TASK INSTRUCTIONS:
Your task is to retype every entry exactly while omitting the pictures.

RECORDS TO USE:
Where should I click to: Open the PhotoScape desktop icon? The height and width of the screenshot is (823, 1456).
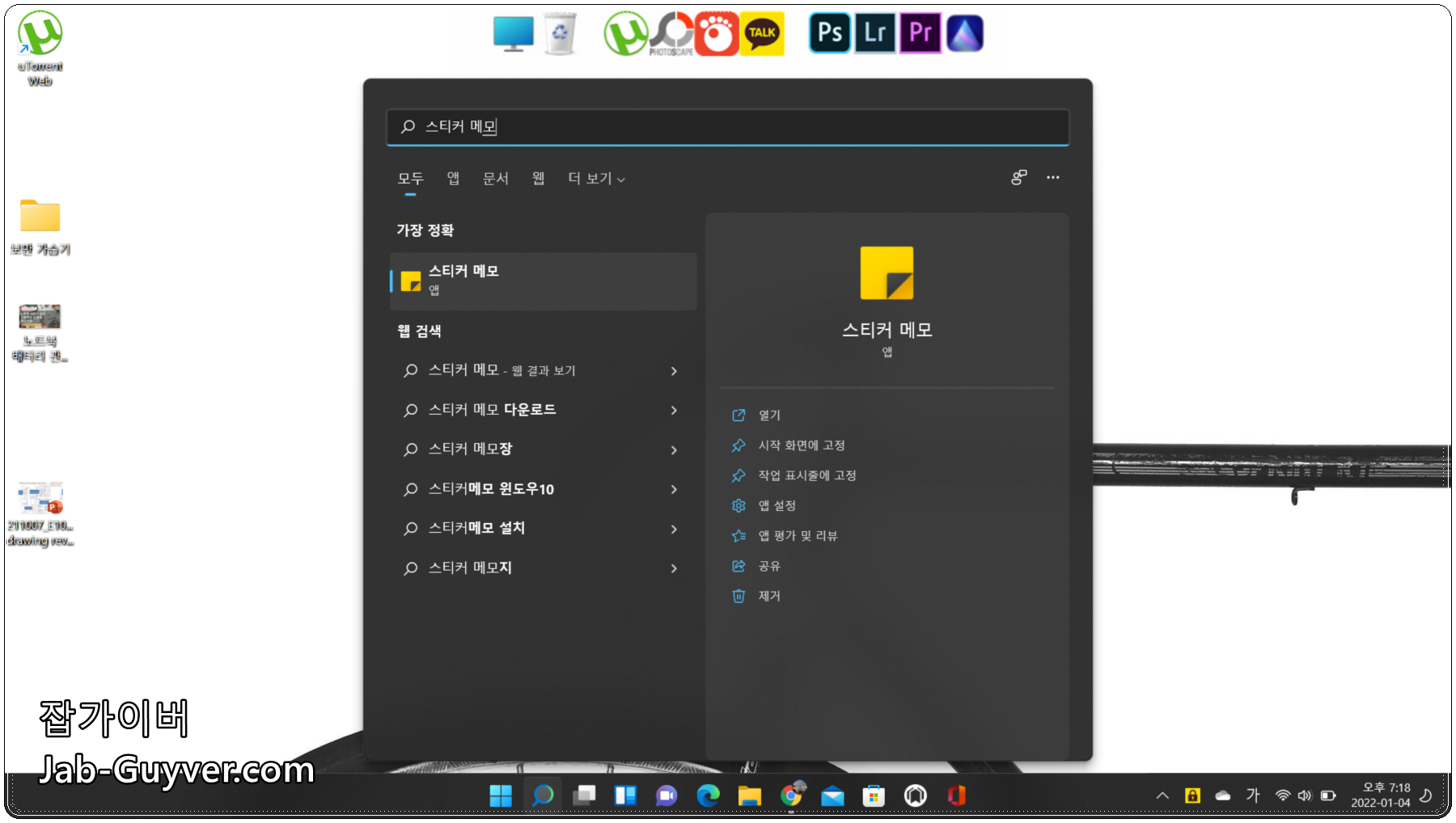[x=671, y=32]
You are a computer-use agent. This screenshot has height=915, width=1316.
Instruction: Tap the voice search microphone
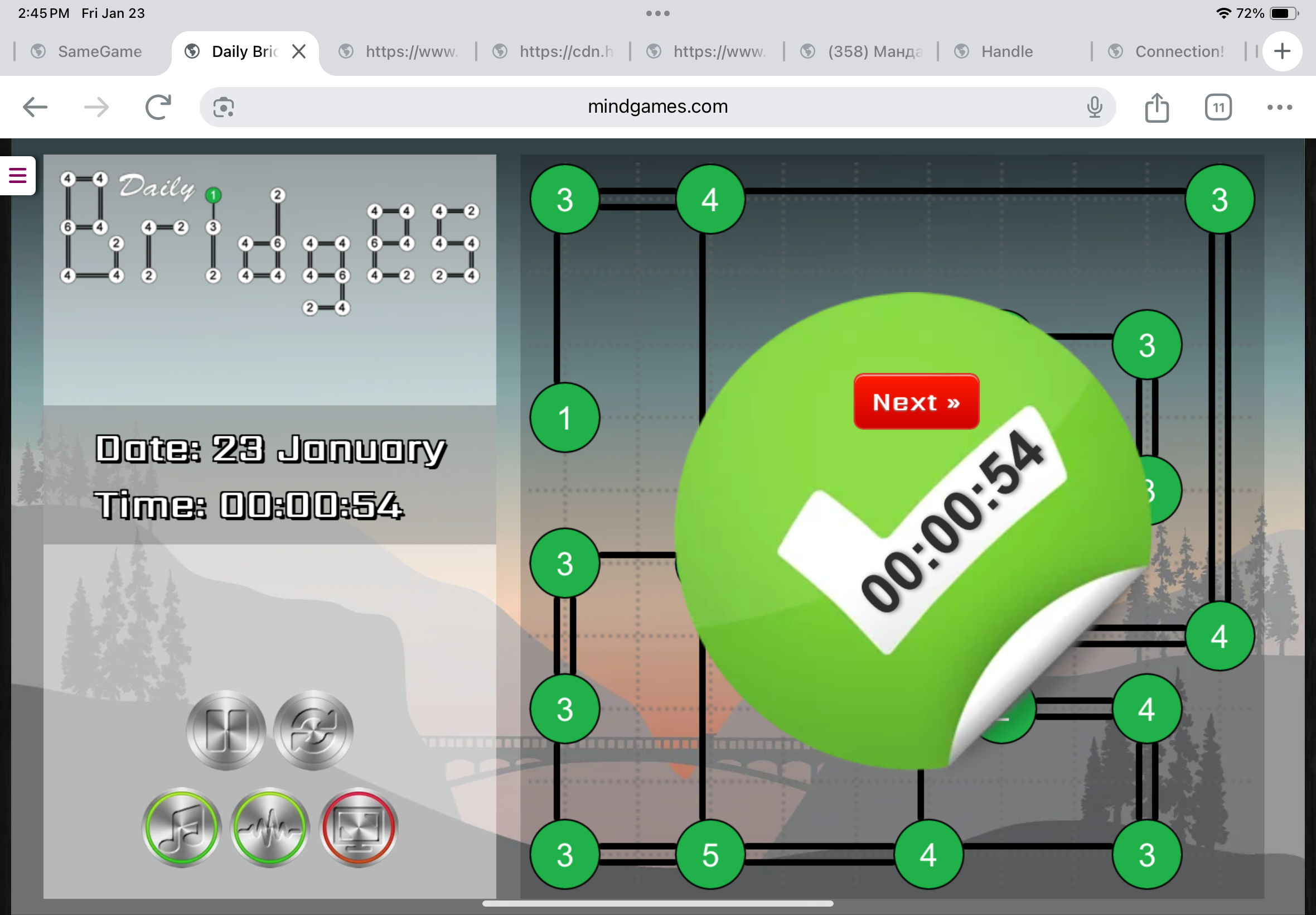pyautogui.click(x=1094, y=107)
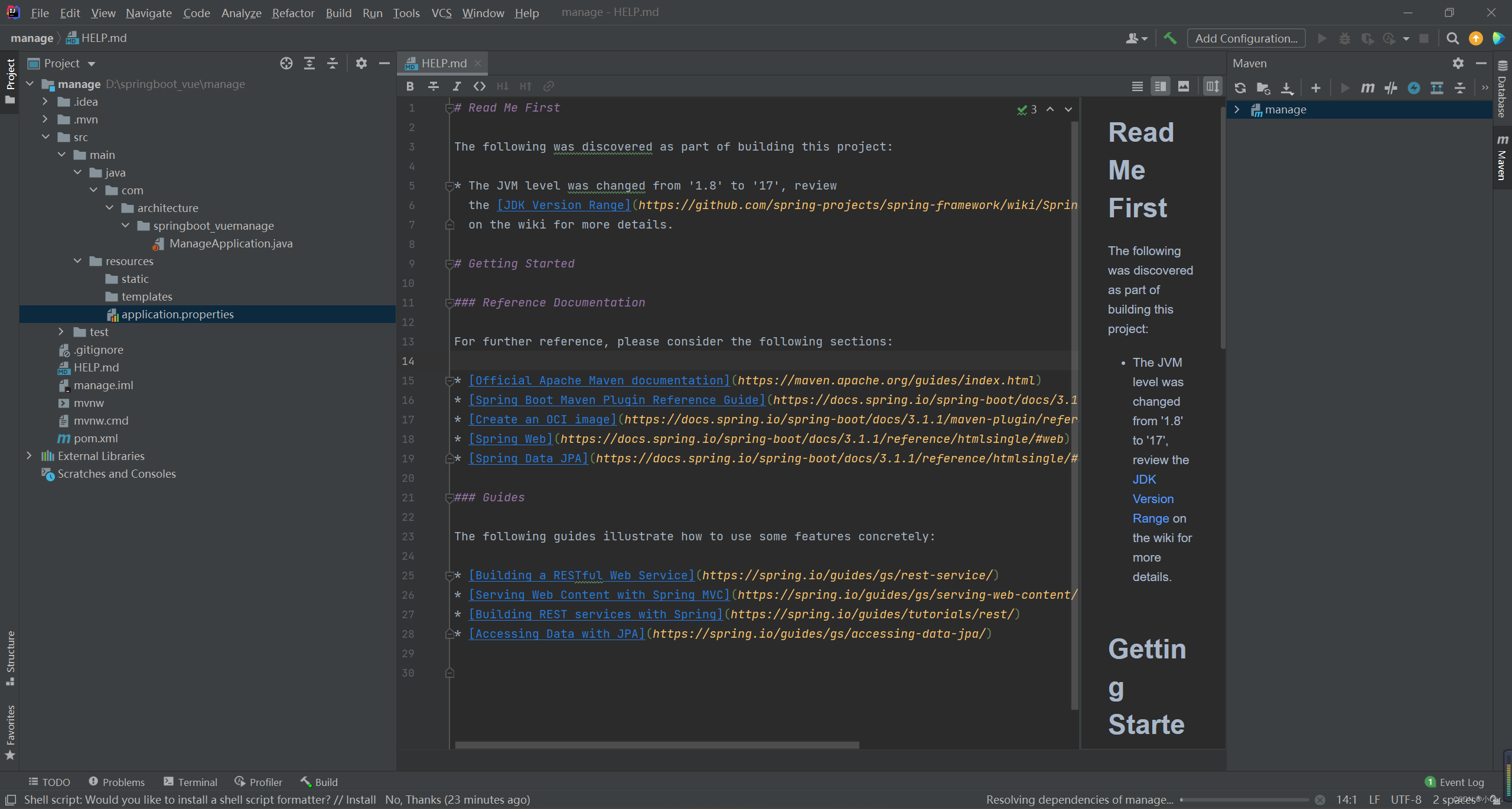Screen dimensions: 1512x809
Task: Click the Reload All Maven Projects icon
Action: [1240, 88]
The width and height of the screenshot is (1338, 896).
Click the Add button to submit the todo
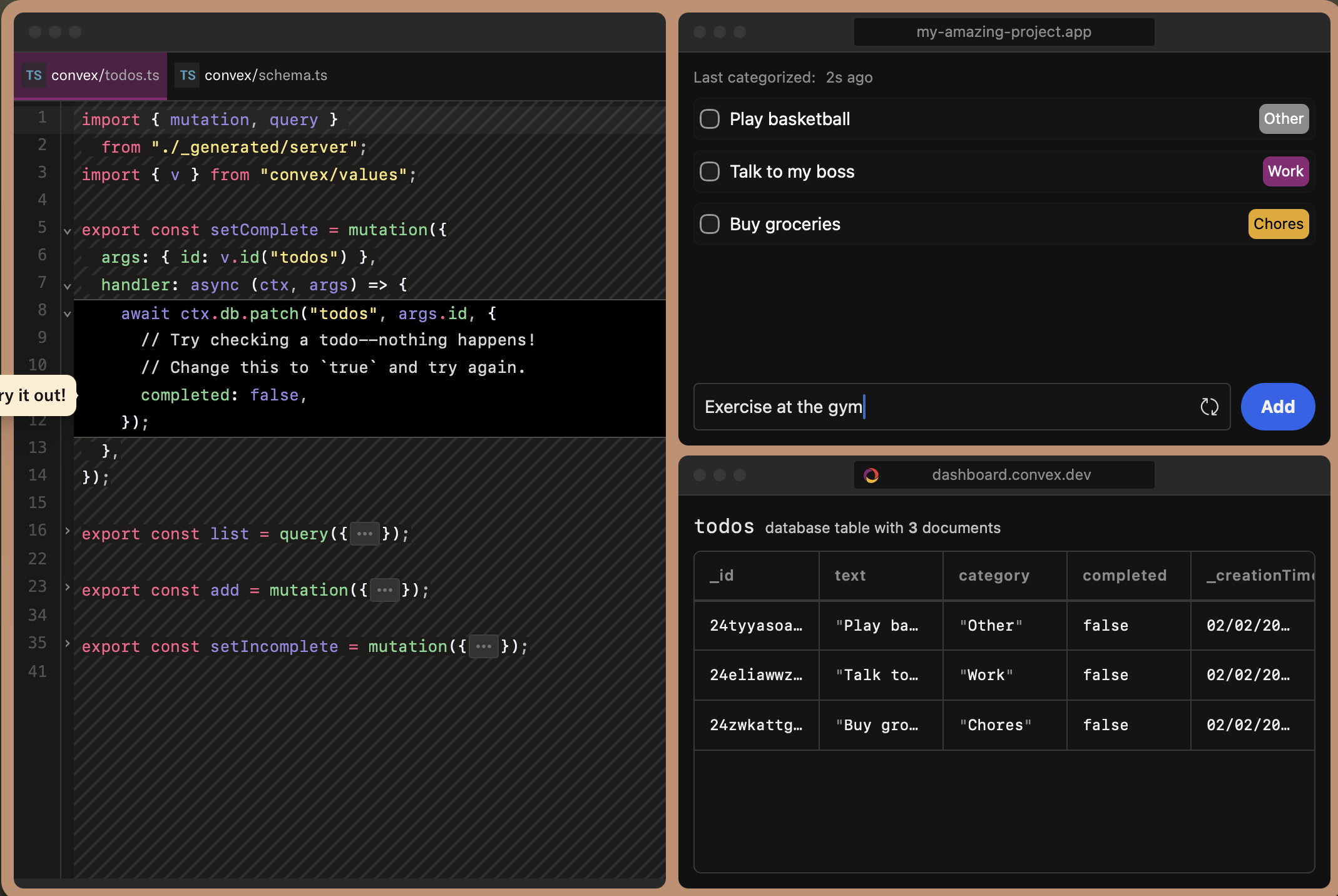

TASK SOLUTION:
Where should I click to: Open the PhotoScape desktop icon? The height and width of the screenshot is (823, 1456).
[x=671, y=32]
You are a computer-use agent. This screenshot has height=915, width=1316.
Instruction: Tap the voice search microphone
pyautogui.click(x=1094, y=107)
Screen dimensions: 1512x809
Task: Click the Reload All Maven Projects icon
Action: [1240, 88]
The width and height of the screenshot is (1338, 896).
Click the Add button to submit the todo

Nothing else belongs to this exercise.